Dopo l’avvio della sperimentazione partita a luglio per i negozianti con affari oltre i 400mila euro, dal primo gennaio è scattato l’obbligo di emettere lo scontrino elettronico per tutte le attività economiche. Ecco cosa cambia per chi vende e per chi acquista

Scontrino fiscale (Google Images)

Tra le principali novità dell’anno nuovo va segnalato l’obbligo dello scontrino elettronico per tutti. Se, infatti, per i commercianti e le attività che hanno riportato un volume d’affari superiore ai 400mila euro nel 2018 era scattato l’obbligo di emissione dello scontrino telematico già dallo scorso luglio, a partire dal primo gennaio del nuovo anno tutte le attività che emettono ricevute fiscali dovranno adeguarsi ai corrispettivi telematici, che sostituiranno lo scontrino tradizionale.

Il provvedimento, inserito nel decreto legge collegato alla legge di Bilancio 2019, rientra essenzialmente nelle misure previste per combattere l’evasione fiscale e garantisce al fisco un controllo più diretto e immediato sulle attività commerciali. Ma vediamo nello specifico cosa succede e cosa cambierà per i negozianti e per i consumatori.

Chi è coinvolto?

Come si è detto, dopo la sperimentazione dell’obbligo per le attività commerciali con un volume d’affari relativo al 2018 di oltre 400mila euro, ora lo scontrino elettronico è obbligatorio anche per tutti gli altri operatori economici che emettono ricevute fiscali, come commercianti, artigiani, albergatori e ristoratori.

L’obbligo riguarda anche le partite Iva al regime dei minimi e forfettari che hanno un’attività commerciale con redditi annui inferiori ai 65mila euro. Secondo le stime, si parla nel complesso di oltre 2 milioni di attività che dovranno adeguarsi al nuovo sistema nel nostro paese e che dovranno quindi trasmettere i corrispettivi in via telematica all’Agenzia delle entrate.

Cosa cambia per le attività?

Innanzitutto i commercianti e gli altri soggetti coinvolti dovranno adeguare i propri registratori, passando da quelli di cassa standard ai nuovi registratori telematici (Rt) direttamente collegati con l’Agenzia delle entrate. Per questo passaggio è previsto anche un contributo statale sotto forma di credito d’imposta pari al 50% della spesa, per un massimo di 250 euro in caso di acquisto e di 50 euro se si tratta soltanto di un adeguamento del vecchio registratore.

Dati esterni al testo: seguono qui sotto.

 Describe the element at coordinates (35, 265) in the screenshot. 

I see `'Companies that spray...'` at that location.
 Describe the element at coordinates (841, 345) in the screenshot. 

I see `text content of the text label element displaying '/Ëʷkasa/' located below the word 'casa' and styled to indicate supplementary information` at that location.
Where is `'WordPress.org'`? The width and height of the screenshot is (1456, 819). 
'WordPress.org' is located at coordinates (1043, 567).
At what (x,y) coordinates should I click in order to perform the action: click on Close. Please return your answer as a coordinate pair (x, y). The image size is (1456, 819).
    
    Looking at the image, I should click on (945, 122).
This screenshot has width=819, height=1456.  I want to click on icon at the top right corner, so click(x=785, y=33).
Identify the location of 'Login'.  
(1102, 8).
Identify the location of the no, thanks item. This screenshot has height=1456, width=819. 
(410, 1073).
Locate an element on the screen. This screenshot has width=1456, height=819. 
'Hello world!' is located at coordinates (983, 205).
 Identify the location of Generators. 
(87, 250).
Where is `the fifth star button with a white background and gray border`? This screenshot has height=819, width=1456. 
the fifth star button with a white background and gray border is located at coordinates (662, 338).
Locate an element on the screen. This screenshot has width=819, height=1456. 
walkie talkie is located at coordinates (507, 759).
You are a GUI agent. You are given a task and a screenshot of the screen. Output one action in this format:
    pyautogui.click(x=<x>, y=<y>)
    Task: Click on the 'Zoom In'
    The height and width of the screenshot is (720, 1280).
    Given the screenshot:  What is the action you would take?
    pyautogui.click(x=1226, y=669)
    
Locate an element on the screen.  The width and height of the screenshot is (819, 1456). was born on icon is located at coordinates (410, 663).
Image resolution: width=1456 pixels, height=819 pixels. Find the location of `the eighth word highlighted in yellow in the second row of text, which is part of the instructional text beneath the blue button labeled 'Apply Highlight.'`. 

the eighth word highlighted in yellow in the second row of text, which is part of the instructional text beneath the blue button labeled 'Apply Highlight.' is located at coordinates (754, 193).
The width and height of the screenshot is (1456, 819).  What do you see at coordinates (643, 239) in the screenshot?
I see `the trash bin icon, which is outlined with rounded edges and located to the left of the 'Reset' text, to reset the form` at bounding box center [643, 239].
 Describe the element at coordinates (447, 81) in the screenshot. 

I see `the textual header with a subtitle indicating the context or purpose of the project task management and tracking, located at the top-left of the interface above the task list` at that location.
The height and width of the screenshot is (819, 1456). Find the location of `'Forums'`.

Per chi non è ancora riuscito a dotarsi dei nuovi strumenti sono comunque previsti sei mesi di moratoria delle sanzioni, fino al 30 giugno 2020. Oltre alla sostituzione o all’adeguamento dei registratori, c’è anche la possibilità di inviare i corrispettivi tramite il portale web creato dall’Agenzia delle entrate, una procedura pensata soprattutto per i casi di artigiani e lavoratori autonomi, che potrebbero avere più tempo per compilare il documento commerciale.

Con il nuovo scontrino elettronico i commercianti e le attività non dovranno più tenere il registro dei corrispettivi, perché l’invio telematico dei dati all’Agenzia sostituisce la registrazione delle operazioni effettuate durante il giorno. Per quanto riguarda le modalità di trasmissione, poi, l’invio dovrà essere eseguito nella in giornata o al massimo entro e non oltre 12 giorni, altrimenti scattano le sanzioni.

Il Fisco avrà così immediatamente a disposizione i dati sulle vendite e quelli relativi al calcolo dell’Iva, così da prevenire e individuare eventuali evasioni. Inoltre, non sarà più necessario nemmeno conservare le copie dei documenti commerciali rilasciati ai clienti, come nel caso delle copie delle ricevute fiscali.

Cosa cambia per i consumatori?

Sostanzialmente molto poco. Quando si faranno acquisti, il cliente non riceverà più lo scontrino cartaceo o una ricevuta, ma un documento commerciale senza valore fiscale. Il senso di questo documento è sempre lo stesso: servirà come garanzia di acquisto e potrà essere usato anche nel caso di richiesta di cambio merce.

Altro elemento nuovo per i consumatori e sempre collegato all’obbligo di emissione dei corrispettivi elettronici è la lotteria degli scontrini. Per partecipare, il cliente dovrà chiedere un codice lotteria su un portale apposito e comunicarlo al commerciante al momento dell’acquisto.